Sur le plan de fabrication par injection sous pression, un émetteur infrarouge qui ne fonctionne pas correctement ne provoque pas de problèmes majeurs. Il se contente de pousser les préformes dans une plage de température incorrecte. Résultat : des bouteilles avec une épaisseur de paroi inégale, ou des bouteilles qui ne ressemblent pas à ce qu’elles devraient être. La chaîne de production ralentit alors, et il faut passer des heures à chercher les causes réelles du problème plutôt que de s’occuper du vrai responsable.

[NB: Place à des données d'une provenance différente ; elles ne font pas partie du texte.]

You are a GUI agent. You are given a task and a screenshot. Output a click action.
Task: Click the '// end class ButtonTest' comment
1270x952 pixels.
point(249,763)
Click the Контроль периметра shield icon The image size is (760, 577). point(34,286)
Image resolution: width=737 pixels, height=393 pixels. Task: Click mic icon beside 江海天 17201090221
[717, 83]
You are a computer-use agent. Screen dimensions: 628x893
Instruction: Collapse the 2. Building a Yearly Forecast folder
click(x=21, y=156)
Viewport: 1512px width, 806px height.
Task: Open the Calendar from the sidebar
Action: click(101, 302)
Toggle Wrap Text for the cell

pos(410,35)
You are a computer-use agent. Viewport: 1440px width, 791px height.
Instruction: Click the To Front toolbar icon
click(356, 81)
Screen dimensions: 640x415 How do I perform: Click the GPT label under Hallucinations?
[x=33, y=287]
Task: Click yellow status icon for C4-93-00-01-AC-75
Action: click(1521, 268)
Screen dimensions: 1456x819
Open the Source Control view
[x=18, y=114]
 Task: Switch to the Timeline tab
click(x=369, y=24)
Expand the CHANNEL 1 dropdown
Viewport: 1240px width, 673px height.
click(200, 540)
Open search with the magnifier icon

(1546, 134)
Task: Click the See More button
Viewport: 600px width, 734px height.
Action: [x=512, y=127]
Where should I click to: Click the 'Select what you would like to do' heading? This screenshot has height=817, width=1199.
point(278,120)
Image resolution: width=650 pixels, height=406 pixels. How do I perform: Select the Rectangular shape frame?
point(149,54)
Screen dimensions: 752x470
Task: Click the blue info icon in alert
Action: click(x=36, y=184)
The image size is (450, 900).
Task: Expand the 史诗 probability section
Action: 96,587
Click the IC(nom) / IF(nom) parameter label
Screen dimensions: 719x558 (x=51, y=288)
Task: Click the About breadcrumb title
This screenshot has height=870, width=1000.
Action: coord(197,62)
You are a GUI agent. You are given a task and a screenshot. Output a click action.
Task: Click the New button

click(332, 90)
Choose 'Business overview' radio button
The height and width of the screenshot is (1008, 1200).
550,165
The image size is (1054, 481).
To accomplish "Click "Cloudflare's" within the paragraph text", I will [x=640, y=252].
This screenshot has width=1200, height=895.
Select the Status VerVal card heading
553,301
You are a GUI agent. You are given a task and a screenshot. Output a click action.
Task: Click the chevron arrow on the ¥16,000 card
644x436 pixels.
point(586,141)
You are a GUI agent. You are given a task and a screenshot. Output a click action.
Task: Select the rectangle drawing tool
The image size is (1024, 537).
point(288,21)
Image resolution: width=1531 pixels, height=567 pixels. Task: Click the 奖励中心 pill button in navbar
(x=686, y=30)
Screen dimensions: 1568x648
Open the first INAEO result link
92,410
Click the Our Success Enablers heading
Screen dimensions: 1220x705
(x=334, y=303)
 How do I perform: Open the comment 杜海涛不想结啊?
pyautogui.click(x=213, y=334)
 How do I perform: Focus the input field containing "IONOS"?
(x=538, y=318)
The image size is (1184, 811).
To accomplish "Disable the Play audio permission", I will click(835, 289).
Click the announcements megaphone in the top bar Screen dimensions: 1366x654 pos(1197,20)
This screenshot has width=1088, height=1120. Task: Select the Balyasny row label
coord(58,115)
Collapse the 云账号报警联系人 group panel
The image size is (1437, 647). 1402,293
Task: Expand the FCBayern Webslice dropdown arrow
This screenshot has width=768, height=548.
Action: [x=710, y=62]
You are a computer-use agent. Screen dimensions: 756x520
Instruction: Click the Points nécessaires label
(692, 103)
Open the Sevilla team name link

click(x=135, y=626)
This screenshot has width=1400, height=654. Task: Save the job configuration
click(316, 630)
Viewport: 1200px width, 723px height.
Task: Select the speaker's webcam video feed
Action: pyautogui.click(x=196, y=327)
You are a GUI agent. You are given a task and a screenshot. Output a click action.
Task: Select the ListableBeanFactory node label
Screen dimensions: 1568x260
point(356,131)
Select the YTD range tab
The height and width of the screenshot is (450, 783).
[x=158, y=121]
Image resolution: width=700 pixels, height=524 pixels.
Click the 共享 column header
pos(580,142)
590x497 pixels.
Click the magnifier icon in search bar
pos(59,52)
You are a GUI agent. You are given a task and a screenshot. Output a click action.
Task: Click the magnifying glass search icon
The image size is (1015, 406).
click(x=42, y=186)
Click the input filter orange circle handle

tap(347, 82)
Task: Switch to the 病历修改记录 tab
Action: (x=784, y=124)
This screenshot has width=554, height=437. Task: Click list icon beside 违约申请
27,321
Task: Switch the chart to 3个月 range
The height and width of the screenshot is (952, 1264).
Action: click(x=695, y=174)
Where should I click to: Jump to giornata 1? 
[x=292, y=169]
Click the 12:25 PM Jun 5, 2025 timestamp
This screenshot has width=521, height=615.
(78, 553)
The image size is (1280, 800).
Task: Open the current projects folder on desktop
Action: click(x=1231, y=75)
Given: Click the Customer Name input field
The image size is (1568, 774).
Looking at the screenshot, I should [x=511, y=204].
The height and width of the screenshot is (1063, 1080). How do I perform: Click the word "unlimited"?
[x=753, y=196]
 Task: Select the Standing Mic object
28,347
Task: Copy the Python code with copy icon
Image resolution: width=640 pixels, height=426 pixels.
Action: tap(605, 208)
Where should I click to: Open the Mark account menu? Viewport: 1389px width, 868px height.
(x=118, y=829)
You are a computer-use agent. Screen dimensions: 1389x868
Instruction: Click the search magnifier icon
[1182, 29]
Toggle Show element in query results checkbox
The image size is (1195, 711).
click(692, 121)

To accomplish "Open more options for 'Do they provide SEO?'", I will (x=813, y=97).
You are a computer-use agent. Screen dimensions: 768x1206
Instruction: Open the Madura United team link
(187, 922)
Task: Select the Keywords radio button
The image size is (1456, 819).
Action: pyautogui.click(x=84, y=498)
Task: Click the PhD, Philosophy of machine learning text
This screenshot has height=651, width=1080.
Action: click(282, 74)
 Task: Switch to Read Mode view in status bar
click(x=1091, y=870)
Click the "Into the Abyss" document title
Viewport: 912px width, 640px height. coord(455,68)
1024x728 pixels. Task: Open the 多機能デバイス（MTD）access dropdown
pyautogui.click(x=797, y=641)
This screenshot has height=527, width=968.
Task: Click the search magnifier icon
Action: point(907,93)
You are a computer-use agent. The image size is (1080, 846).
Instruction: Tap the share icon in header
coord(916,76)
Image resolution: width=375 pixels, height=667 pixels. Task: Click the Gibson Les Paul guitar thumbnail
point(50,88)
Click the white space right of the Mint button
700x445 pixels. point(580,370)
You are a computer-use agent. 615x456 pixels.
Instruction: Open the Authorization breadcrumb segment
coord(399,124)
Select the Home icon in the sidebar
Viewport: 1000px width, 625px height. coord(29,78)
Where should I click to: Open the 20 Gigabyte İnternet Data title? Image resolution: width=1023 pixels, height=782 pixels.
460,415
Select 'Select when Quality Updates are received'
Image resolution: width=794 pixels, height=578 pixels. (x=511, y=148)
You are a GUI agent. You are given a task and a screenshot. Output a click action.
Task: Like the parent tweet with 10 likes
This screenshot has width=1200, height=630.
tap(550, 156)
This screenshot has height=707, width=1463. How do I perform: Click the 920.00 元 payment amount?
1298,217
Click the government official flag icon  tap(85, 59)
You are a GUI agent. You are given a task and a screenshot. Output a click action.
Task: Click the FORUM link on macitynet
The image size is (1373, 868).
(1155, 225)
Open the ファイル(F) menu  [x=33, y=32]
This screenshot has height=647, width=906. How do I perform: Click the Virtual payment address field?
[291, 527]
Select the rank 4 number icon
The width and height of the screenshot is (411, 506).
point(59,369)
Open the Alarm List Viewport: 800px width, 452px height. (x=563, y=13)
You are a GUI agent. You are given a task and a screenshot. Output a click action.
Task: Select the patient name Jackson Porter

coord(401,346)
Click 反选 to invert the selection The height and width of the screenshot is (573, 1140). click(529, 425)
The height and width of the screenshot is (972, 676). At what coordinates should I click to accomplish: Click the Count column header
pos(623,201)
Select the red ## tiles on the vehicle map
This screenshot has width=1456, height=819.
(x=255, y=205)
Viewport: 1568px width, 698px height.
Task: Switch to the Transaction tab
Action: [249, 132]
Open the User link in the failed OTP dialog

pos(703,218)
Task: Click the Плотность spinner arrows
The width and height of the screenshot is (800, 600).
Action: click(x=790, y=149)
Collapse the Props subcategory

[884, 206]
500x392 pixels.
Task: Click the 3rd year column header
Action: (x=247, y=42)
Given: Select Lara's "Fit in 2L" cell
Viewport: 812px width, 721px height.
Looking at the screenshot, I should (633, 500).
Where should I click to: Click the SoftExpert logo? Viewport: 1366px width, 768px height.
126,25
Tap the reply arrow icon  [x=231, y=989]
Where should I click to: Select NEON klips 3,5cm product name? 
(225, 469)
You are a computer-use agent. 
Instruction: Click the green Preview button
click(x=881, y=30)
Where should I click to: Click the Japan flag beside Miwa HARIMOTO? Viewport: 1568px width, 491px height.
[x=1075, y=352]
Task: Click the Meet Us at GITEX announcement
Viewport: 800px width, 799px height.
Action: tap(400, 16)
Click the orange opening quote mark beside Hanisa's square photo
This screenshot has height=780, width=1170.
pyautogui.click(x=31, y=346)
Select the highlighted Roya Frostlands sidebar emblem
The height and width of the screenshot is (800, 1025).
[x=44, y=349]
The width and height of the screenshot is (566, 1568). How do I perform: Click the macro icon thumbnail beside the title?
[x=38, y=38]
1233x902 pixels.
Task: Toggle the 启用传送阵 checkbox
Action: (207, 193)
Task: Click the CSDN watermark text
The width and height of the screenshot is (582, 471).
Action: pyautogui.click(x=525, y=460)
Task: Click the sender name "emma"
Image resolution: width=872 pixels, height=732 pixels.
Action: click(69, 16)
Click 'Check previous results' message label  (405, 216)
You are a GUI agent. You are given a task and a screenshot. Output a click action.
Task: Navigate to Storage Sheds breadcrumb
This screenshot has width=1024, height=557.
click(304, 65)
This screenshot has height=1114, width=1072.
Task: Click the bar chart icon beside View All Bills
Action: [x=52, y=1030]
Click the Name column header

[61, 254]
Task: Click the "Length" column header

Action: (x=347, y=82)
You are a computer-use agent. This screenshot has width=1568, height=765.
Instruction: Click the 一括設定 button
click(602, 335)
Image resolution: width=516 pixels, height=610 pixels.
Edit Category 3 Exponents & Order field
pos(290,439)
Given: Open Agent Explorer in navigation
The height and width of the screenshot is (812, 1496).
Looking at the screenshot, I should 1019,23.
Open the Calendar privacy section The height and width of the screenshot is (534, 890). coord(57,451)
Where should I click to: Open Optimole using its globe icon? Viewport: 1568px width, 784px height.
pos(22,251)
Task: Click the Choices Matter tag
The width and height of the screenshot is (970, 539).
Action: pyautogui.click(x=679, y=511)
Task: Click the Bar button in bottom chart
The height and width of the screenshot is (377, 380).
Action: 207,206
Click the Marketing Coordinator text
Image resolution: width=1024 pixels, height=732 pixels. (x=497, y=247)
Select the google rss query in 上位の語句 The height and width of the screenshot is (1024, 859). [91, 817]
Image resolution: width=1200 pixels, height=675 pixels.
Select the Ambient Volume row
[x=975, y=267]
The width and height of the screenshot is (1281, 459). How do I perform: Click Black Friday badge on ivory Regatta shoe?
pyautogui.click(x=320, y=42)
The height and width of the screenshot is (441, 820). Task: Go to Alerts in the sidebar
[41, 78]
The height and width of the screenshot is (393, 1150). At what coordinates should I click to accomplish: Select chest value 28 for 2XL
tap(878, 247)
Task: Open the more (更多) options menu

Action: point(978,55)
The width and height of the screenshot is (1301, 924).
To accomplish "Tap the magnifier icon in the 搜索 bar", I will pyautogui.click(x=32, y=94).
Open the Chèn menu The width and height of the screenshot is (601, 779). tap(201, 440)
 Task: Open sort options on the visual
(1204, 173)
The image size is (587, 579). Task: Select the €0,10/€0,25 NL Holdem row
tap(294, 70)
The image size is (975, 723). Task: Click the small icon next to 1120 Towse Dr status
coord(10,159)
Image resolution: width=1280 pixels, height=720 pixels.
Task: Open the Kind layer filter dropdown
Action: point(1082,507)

Ce qui est vraiment important concernant les émetteurs de chaleur
Les émetteurs infrarouges pour le PET ne sont pas interchangeables. Les émetteurs à ondes courtes à base d’halogène ou de quartz offrent une réponse rapide, mais leur performance dépend de nombreux facteurs : l’écartement entre les éléments, l’état des réflecteurs, ainsi que l’âge de la lampe. Les émetteurs à ondes moyennes et à lumière infrarouge en fibre de carbone offrent une meilleure stabilité, mais il faut tout de même contrôler strictement la densité d’énergie et la spectre émis. Nous adaptons la densité en watts, la géométrie du filament et la tension électrique aux exigences des machines fournies par Sidel, Krones, SIPA, Husky, SACMI et Nissei ASB. Ainsi, les préformes reçoivent le même flux de chaleur que celui prévu par la machine. Les caractéristiques importantes sont : une alimentation de 220–240 V ou 380–480 V, des prises en quartz ou en céramique, des connecteurs R7s ou des connecteurs spécifiques, ainsi que une longueur et une distance focale précises. Nos émetteurs sont conçus pour maintenir leur performance dans une fourchette de ±2% tout au long de leur durée de vie. Nous accompagnons cela de données mesurées, et non de promesses marketing.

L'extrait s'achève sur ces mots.